Background: Altered muscular activation pattern has been associated with musculoskeletal disorders. Some previous studies have demonstrated muscle weakness or tightness in athletes who have sustained hamstring (HAM) injuries. However, no study has clinically investigated the muscular activity pattern in subjects with HAM strain injuries.
Objective: To investigate the activity pattern of the ipsilateral erector spinae (IES), contralateral erector spinae (CES), gluteus maximus (GM), and medial and lateral HAM muscles during the prone hip extension (PHE) test in athletes with and without history of HAM strain injury.
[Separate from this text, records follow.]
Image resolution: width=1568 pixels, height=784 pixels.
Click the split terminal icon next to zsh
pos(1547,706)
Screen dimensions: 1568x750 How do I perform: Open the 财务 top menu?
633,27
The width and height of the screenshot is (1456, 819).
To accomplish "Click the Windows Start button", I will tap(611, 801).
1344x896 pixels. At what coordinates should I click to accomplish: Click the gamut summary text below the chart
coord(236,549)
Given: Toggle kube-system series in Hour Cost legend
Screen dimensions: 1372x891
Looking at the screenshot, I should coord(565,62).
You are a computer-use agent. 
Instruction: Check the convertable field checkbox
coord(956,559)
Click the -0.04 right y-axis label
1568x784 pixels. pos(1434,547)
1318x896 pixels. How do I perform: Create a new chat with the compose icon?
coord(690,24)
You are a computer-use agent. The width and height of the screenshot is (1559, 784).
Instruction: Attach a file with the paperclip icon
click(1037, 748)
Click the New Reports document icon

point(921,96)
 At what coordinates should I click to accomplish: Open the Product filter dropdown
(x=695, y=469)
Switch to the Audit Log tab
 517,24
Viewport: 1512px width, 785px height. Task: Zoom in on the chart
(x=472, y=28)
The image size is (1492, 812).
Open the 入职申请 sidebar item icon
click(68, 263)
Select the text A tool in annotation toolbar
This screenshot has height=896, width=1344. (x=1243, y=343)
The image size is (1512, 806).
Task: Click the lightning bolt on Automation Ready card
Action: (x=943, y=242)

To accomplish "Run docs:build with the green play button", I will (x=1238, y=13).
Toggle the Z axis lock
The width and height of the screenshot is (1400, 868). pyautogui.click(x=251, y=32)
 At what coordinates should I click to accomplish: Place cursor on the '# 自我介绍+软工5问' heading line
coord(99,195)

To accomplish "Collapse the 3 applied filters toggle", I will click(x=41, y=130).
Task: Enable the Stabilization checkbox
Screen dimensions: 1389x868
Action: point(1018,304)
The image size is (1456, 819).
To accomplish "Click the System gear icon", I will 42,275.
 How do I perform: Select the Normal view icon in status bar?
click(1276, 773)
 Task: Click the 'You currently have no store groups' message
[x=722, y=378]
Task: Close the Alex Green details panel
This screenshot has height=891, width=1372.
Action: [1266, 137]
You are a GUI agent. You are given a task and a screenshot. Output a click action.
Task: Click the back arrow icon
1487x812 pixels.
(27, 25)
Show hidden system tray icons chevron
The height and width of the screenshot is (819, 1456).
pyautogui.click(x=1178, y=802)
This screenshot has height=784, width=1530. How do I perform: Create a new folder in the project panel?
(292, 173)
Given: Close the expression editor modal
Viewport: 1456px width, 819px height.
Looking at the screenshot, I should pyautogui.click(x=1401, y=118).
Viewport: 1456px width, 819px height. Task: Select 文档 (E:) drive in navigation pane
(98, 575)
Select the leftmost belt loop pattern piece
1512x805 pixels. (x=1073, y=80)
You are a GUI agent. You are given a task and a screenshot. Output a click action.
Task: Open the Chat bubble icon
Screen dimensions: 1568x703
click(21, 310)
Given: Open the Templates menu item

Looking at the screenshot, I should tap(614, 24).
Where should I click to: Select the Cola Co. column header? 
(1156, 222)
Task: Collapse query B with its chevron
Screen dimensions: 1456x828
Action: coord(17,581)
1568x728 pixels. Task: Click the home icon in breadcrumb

Design: Cross-sectional non-experimental study design.
Participants: A convenience sample of 20 soccer athletes participated in the study. Subjects were categorized into two groups: those with history of HAM strain injury (n=10, mean age = 22.6 ± 3.74) and without history of HAM strain (n =10, mean age = 22.45 ± 3.77).
Methods: Three repetitions of the PHE were performed by each subject, and the electromyographic (EMG) outputs of the IES, CES, GM, and HAM muscles were recorded, processed and normalized to maximum voluntary electrical activity (MVE). Independent t-tests were used for comparing activation means of each muscle between athletes with and without history of HAM strain injury.
Results: There were significant differences in EMG activity of the GM (p= 0.04) and medial HAM (p = 0.01) between two groups. No significant difference was found in EMG signals of the IES (p= 0.26), CES (= 0.33) and lateral HAM (p= 0.58) between the two groups. Greater although non-significant normalized EMG outputes of IES, CES and lateral HAM were seen in athletes with history of HAM strain compared to those without HAM strain.
Conclusion: The findings of this study demonstrated greater normalized EMG activity of GM and medial HAM tested in athletes with history of HAM strain compared to those without HAM strain (altered activation pattern).
Level of evidence: 3a.
Keywords: Electromyography; hamstring strain; movement pattern; prone hip extension.